__Requests__.
1 > List every year or full date mentioned in the article on the right to sign languages.
2 > From the article on the right to sign languages, reproduce the passage that begins with the words containing "In this article" and ends with "to have one.".
3 > According to the article on the right to sign languages, what did the UN Convention on the Rights of Persons with Disabilities state on December 13, 2006?

** BEGIN Quoted text **

Academic journal article Sign Language Studies

A Stronger Reason for the Right to Sign Languages

Academic journal article Sign Language Studies

A Stronger Reason for the Right to Sign Languages

Article excerpt

Abstract

Is the right to sign language only the right to a minority language? Holding a capability (not a disability) approach, and building on the psycholinguistic literature on sign language acquisition, I make the point that this right is of a stronger nature, since only sign languages can guarantee that each deaf child will properly develop the linguistic and cognitive potentialities with whom (s)he is endowed at birth. So, the right to sign language is also the right to the integrity of the person.

THIS IS A SPECIAL time for Deaf people in the world: International institutions have discovered sign languages. In 1988 the European Parliament ratified its first Resolution on Sign Languages for Deaf People. This was the first of many more opinions and recommendations by the same institution, the most significant of which is the 1998 Resolution on Sign Languages.

On December 13, 2006, the UN Convention on the Rights of Persons with Disabilities stated that Deaf people are entitled to communicate through sign languages. Since international statements are about to be employed at a state level, this is a perfect time to think about the nature of the right to sign languages.1

In this article I address the following question: Is the right to sign language the same as the right to a minority language? A minority language is a language that is spoken in a country by a small portion of the population and (typically) does not have an official status (i.e., is not enforced by the law), but can aspire to have one.

On the basis of recent research, I maintain that the right to sign language is not only as strong as the right to a minority language, but is indeed even stronger, because it is the right to have normal social and cognitive development.

** END Quoted text **
** BEGIN Entries shown **

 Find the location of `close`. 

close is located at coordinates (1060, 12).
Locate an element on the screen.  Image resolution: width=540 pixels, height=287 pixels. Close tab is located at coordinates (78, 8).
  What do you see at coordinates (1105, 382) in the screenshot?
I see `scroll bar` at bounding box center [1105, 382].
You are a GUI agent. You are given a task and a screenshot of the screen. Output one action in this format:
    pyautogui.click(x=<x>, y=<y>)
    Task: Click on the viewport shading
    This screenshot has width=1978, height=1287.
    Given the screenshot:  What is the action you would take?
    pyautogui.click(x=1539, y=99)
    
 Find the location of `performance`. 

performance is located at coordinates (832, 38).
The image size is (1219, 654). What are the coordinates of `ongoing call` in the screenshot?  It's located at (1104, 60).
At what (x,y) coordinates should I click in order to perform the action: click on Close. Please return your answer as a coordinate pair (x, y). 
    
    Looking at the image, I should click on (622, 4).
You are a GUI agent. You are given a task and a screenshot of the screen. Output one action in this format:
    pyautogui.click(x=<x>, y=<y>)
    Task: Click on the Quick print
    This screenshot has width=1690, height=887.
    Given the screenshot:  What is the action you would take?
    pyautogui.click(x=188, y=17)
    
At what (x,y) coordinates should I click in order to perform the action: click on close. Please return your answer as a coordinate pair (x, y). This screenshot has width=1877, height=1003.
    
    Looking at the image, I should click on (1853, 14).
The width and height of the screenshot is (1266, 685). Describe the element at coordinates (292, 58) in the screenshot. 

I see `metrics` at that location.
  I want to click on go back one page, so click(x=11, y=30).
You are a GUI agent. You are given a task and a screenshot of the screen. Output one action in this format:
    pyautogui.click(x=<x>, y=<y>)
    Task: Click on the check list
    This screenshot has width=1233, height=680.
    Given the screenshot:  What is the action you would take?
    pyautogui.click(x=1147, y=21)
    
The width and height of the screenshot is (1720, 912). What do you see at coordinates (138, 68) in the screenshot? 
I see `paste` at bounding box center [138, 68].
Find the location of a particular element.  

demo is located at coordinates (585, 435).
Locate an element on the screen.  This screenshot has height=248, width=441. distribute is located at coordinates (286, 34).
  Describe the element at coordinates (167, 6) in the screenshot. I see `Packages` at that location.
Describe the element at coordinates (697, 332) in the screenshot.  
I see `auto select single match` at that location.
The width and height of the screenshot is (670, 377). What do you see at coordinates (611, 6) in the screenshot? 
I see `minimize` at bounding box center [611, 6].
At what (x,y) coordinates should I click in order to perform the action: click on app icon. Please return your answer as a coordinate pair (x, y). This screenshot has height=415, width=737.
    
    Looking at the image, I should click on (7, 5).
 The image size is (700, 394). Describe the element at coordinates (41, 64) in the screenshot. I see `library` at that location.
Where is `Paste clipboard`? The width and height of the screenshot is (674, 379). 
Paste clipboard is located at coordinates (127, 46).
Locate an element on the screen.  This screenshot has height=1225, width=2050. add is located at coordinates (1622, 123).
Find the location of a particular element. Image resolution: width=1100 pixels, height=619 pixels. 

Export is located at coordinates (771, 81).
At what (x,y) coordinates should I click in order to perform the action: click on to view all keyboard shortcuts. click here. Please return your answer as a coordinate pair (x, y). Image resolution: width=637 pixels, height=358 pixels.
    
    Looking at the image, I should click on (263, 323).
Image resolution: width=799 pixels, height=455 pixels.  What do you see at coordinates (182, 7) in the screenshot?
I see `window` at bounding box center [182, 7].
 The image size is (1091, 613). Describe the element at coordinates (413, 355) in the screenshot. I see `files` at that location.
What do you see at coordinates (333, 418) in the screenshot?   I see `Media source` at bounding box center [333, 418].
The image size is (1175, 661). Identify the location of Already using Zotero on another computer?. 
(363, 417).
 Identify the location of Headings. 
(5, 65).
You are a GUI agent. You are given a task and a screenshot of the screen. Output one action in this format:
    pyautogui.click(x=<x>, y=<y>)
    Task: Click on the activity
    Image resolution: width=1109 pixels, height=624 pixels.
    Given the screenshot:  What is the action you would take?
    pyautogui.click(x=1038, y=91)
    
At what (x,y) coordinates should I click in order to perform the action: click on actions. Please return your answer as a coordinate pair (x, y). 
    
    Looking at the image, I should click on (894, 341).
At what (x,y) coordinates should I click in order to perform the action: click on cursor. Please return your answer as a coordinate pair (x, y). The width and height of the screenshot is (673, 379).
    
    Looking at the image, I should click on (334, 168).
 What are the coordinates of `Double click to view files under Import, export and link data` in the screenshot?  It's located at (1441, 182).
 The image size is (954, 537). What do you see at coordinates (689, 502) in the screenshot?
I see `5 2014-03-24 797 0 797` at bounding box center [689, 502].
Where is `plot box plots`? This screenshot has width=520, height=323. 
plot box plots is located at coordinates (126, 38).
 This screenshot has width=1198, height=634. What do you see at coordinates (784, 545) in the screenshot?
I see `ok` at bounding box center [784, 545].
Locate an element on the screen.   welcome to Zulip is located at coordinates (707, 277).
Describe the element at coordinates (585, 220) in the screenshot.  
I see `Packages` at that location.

** END Entries shown **

__Replies__.
1 >
1988
1998
December 13, 2006

2 >
In this article I address the following question: Is the right to sign language the same as the right to a minority language? A minority language is a language that is spoken in a country by a small portion of the population and (typically) does not have an official status (i.e., is not enforced by the law), but can aspire to have one.

3 > It stated that Deaf people are entitled to communicate through sign languages.